Décrivant avec minutie et de multiples exemples la « diabolisation » dont le parti de Marine Le Pen fait l’objet depuis de nombreuses années, l’auteur affirme que celle-ci s’est toujours révélée contre-productive et n’a eu pour résultat que de faire progresser les scores du FN.
Selon PA Taguieff en substituant l’indignation morale et la condamnation diabolisante à la critique argumentée et à la lutte politique, le discours médiatique dominant a offert au parti nationaliste le rôle valorisant et électoralement porteur de « bouc émissaire du système » et de héraut de la « France d’en bas ».
L’auteur affirme que, depuis le milieu des années 1980, l’antilepénisme est devenu « l’opium des élites ». Il constitue pour lui un breuvage idéologique qui les soulage et les endort, en les confortant dans l’idée qu’elles appartiennent au camp du Bien. Par ailleurs, l’antilepénisme jouerait également le rôle d’un ersatz de programme politique, masquant l’impuissance intellectuelle de la gauche, privée des illusions mobilisatrices du communisme, et de la droite « libérale », incapable d’assumer ses promesses électorales.
Un pavé dans la mare du conformisme…
Or, pour faire face aux nouvelles formes de l’extrémisme, on ne peut se borner à lancer des imprécations et à égrener des clichés, il faut étudier, argumenter et comprendre, en basant sur l’analyse des faits et des actes et non sur de prétendues « intentions » ou « arrières pensées » prêtés à ses adversaires. Mais le discours médiatique continue pourtant à utiliser les mêmes recettes qui ont échoué jusque là et ne semble pas parvenir à se réformer ni à s’adapter au nouveau paysage politique français qui est en train de glisser du bipartisme à un tripartisme à l’avenir encore indéterminé.
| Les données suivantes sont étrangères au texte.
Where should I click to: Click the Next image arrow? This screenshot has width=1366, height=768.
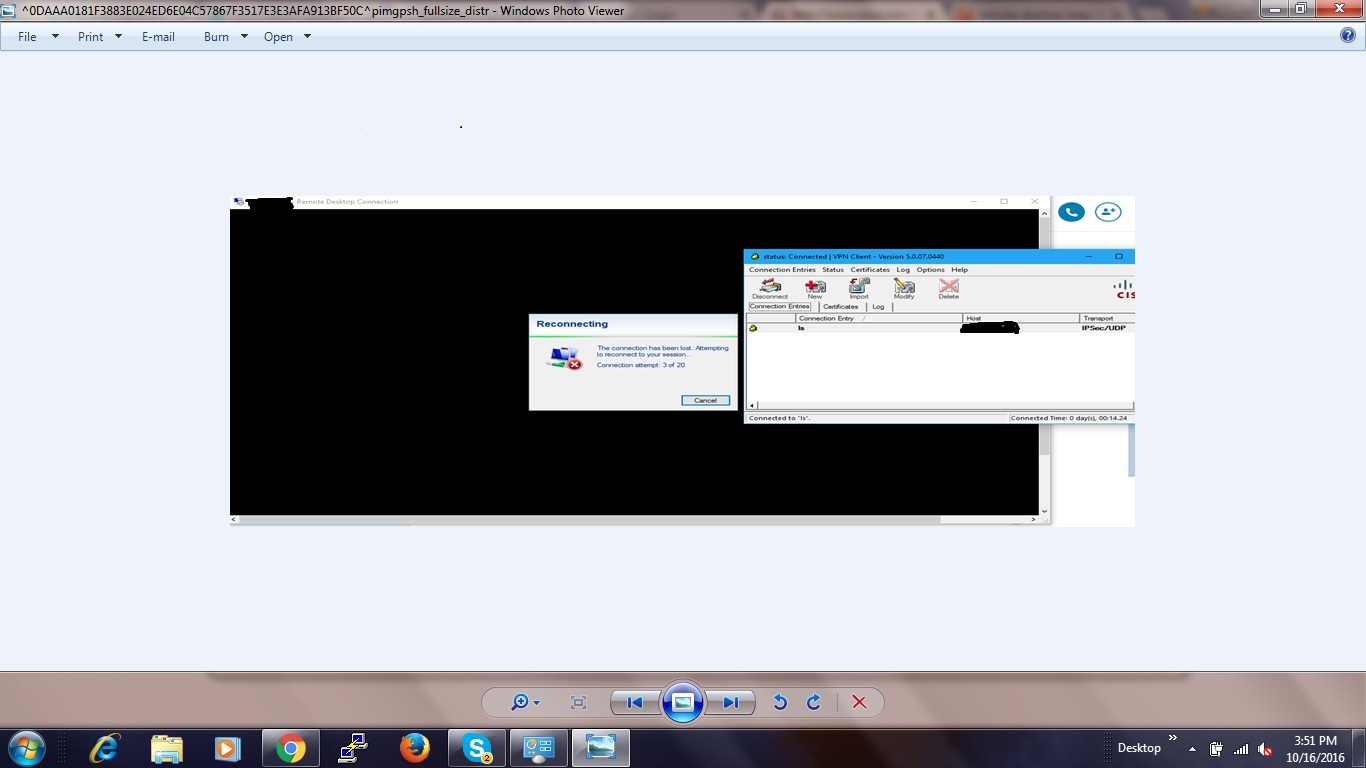(x=731, y=702)
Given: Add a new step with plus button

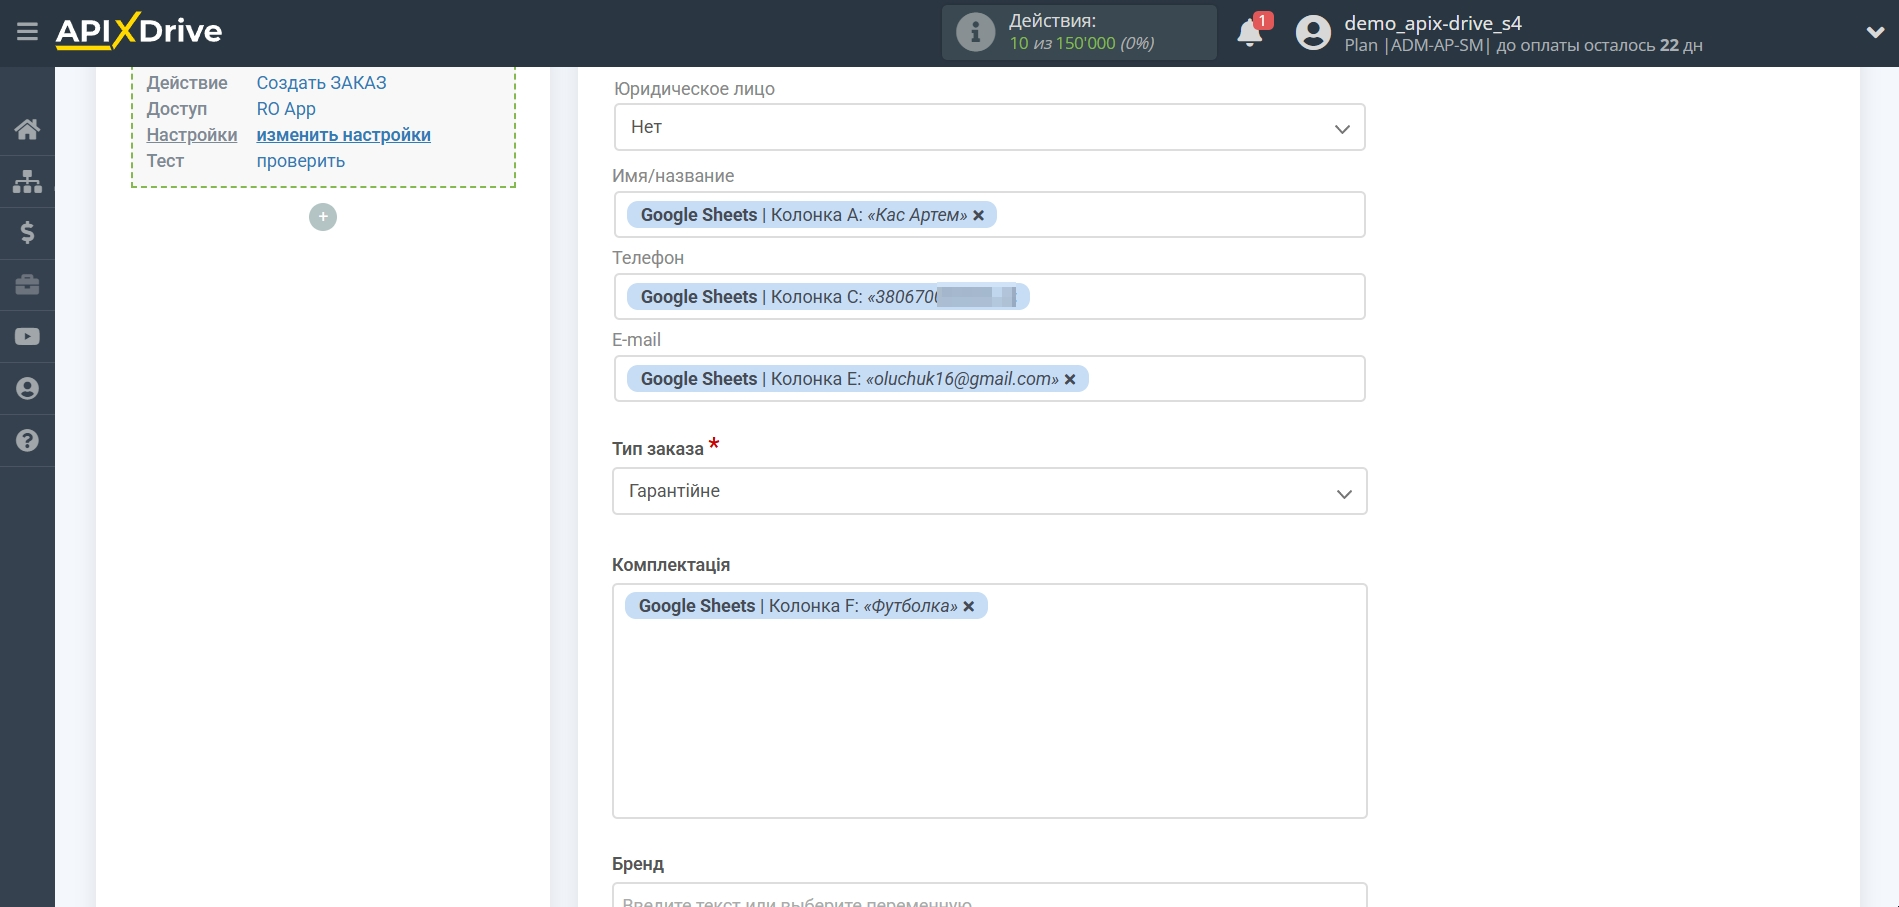Looking at the screenshot, I should [x=322, y=217].
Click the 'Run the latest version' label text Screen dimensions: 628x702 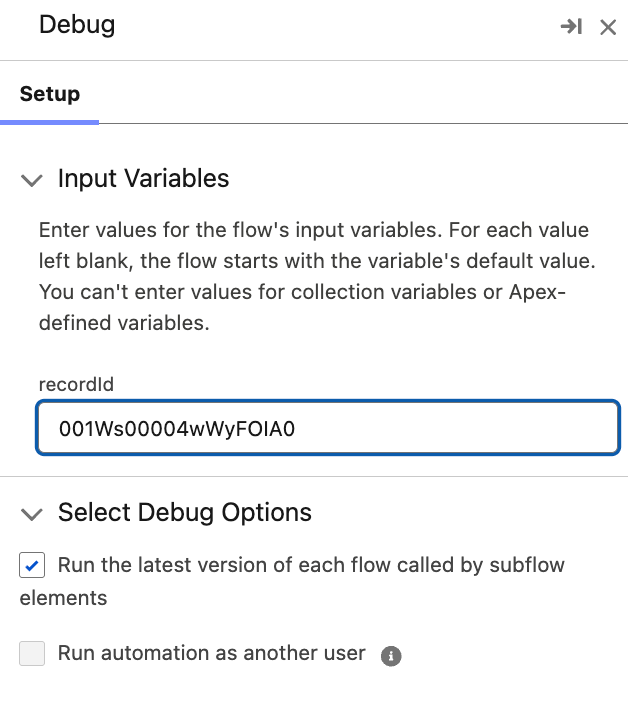point(310,565)
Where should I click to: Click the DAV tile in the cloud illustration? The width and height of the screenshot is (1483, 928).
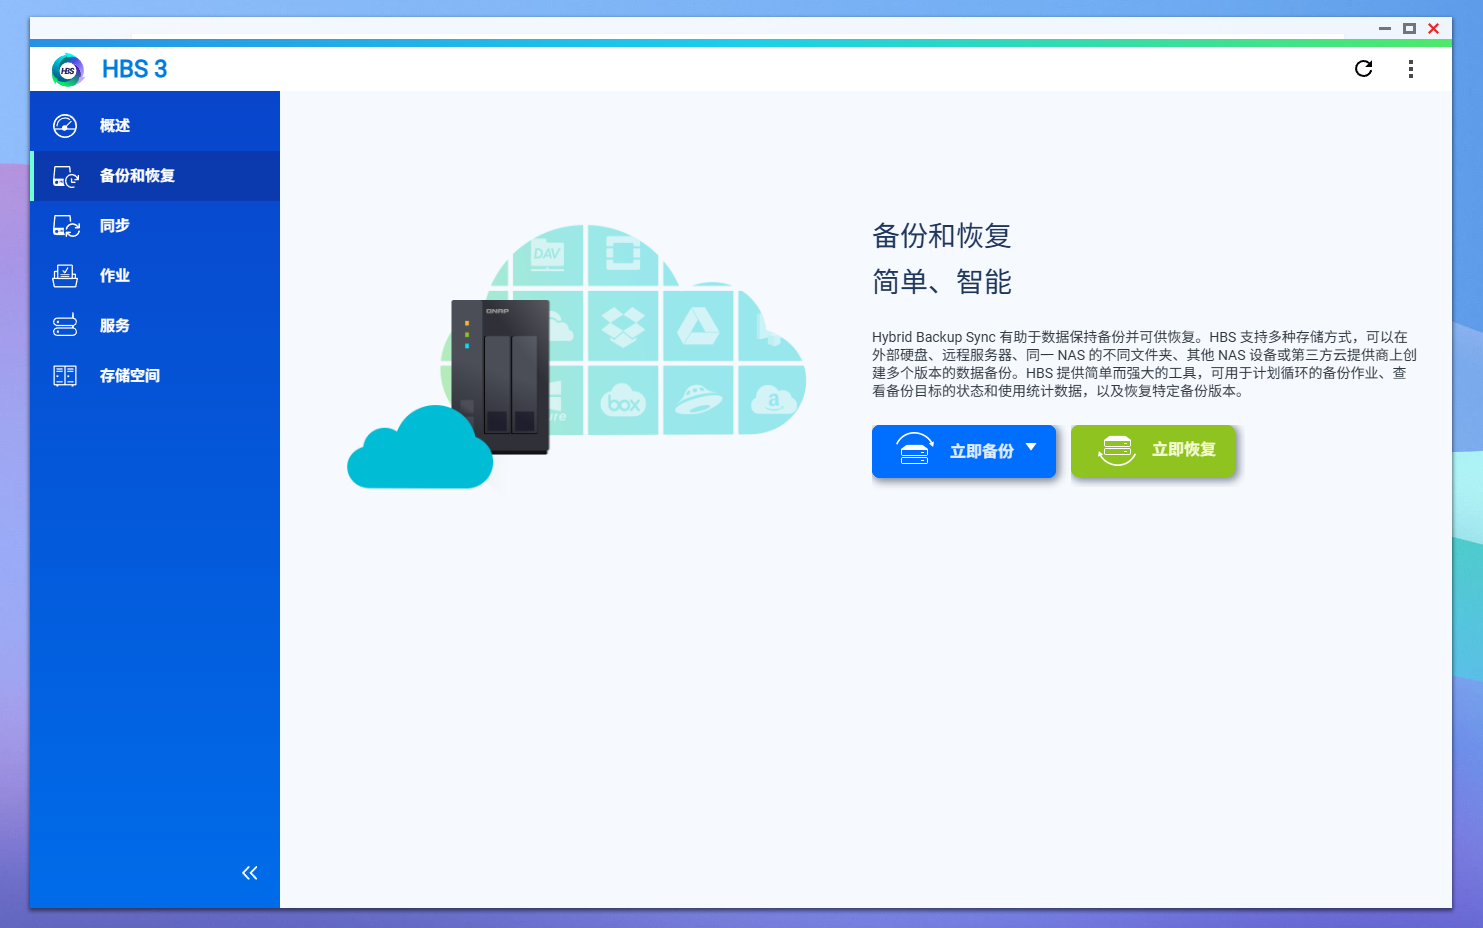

C’est donc un véritable pavé dans la mare du conformisme intellectuel et de la bonne conscience médiatique que jette l’auteur de La Force du préjugé ou de La Nouvelle Judéophobie, avec cet ouvrage de 400 pages qui allie la rigueur universitaire à la vigueur polémiste.
Une lecture passionnante et instructive à la veille des élections européennes où, selon de nombreux observateurs, la « vague bleu Marine » s’annoncerait déferlante.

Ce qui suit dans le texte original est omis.